Recently I’ve been building agents that run for a while: long tasks, many tool calls, plenty of intermediate state piling up in the prompt. After enough turns, the model would start ignoring older instructions. Constraints from a few tool calls back stopped being respected. Sub-tasks I had asked for never got done, even though the request was still right there in the prompt.

I started reading, and turns out a lot of people are hitting the same thing. The phenomenon has names: lost-in-the-middle, and a more general follow-up version called context rot. In long contexts, models are much better at using information near the start and the end of the prompt than information buried in the middle.

The cheapest practical fix in real agent loops is recitation: periodically rewrite the goal, plan, or open sub-tasks at the tail end of the context, and the model starts conditioning on a fresh copy at decision time. This post walks through what recitation is, where it shows up in real systems, why long contexts become harder for transformers to use, and where the technique fails.

Open Table of contents

What “recitation” actually means here
The problem: long contexts quietly break LLMs
- Lost in the Middle
- Context Rot
Where the problem comes from: dilution, distance, and position
Why moving content to the end actually helps
When recitation hurts: how you phrase the reminder matters
Practical takeaways
References

What “recitation” actually means here

The technical use of the word started with Recitation-Augmented Language Models (Sun et al., 2023). The setup there is simple: instead of doing retrieval against an external corpus the way RAG does, prompt the LLM to first recite relevant passages from its own parametric memory, then answer the question conditioned on what it just recited. RECITE works by splitting the task in two. The first step (sample what you remember) mimics the pretraining objective and is something the model is already good at. The second step (answer) is grounded in the recited text, which is now sitting fresh at the end of the context.

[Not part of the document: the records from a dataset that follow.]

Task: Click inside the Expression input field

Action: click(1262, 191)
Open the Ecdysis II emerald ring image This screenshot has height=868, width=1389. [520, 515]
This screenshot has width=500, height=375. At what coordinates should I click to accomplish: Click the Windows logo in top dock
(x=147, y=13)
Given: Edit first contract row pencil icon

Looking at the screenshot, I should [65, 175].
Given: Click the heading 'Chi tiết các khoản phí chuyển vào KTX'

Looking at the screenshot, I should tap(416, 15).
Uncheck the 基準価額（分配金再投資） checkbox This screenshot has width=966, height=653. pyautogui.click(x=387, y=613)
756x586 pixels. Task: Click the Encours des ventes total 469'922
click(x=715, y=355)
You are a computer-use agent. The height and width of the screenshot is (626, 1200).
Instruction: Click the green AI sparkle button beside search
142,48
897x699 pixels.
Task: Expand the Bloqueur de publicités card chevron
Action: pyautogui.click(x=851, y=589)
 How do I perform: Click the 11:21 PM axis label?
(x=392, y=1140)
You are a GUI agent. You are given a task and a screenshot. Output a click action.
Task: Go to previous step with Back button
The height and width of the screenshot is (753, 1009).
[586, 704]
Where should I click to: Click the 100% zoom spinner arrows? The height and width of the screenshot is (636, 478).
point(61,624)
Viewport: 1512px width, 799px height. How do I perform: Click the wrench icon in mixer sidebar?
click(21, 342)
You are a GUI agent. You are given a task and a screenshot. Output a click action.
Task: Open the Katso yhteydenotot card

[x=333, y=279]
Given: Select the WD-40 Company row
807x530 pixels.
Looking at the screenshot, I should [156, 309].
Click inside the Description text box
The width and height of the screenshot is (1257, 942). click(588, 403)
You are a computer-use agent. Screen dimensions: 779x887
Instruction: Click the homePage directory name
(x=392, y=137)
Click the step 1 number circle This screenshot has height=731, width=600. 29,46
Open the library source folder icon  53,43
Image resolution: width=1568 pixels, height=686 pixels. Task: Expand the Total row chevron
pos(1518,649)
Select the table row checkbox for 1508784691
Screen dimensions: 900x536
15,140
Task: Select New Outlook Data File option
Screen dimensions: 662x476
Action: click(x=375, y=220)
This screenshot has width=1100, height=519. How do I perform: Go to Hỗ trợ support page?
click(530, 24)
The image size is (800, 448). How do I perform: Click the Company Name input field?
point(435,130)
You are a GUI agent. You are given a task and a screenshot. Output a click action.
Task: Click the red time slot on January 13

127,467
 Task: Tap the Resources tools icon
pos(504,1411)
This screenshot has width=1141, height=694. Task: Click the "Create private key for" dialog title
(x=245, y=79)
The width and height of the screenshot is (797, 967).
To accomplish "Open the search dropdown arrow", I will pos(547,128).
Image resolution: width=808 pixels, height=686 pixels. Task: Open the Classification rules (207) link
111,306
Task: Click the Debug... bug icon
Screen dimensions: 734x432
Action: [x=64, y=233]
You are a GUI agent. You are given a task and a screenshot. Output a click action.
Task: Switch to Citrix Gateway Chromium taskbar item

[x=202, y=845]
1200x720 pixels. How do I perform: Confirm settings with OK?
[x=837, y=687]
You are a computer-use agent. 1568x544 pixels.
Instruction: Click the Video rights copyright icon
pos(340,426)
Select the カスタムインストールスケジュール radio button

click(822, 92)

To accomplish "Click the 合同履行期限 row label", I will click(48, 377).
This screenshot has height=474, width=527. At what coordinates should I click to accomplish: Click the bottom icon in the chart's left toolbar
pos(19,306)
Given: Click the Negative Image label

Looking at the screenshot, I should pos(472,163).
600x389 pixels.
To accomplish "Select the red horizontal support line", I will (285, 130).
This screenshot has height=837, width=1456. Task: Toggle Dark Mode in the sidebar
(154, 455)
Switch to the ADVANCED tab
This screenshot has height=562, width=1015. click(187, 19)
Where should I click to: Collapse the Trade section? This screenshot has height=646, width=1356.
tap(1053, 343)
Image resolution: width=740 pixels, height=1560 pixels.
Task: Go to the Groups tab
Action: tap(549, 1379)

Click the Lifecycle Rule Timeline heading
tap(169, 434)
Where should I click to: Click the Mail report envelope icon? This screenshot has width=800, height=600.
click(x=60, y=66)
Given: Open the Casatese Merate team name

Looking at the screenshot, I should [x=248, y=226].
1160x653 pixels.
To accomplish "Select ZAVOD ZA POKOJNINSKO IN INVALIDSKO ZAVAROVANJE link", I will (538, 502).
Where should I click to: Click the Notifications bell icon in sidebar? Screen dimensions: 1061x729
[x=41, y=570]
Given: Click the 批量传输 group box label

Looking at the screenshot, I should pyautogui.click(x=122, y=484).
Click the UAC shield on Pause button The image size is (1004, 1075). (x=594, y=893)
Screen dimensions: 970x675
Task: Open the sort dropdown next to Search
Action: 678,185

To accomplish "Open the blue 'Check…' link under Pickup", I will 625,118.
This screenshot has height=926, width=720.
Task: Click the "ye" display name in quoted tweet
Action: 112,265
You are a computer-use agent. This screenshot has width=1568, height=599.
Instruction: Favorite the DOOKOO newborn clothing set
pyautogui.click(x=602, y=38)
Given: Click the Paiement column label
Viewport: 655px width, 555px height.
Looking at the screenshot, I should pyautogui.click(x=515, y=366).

In agent systems, the same word covers a slightly broader idea: any time the agent deliberately writes down its goals, plan, retrieved facts, or state into the live context window before its next action. The thing being recited can be different (a goal, a todo list, a summary of what just happened, a behavioural style), but the mechanism is the same: pull the important content into the recent part of the context so the model actually conditions on it.

A few flavours people use in practice:

Knowledge recitation as in RECITE: sample relevant facts from the model itself before answering.
Style recitation as in StyleChat (Li et al., 2024): recite a learned style profile before generating, so the dialogue inherits the right tone.
Goal / plan recitation as in Manus: keep a todo.md file and rewrite it at every step. The Manus team is explicit that this is attention manipulation, not bookkeeping for the user. Yichao “Peak” Ji puts it directly: “By constantly rewriting the todo list, Manus is reciting its objectives into the end of the context. This pushes the global plan into the model’s recent attention span, avoiding ‘lost-in-the-middle’ issues and reducing goal misalignment.”
Self-reflection as in Reflexion (Shinn et al., 2023): after a failure, the agent writes a verbal critique of what went wrong and keeps that critique in an episodic memory it conditions on next round. The reflection itself is a recitation of “what I should remember about that mistake.”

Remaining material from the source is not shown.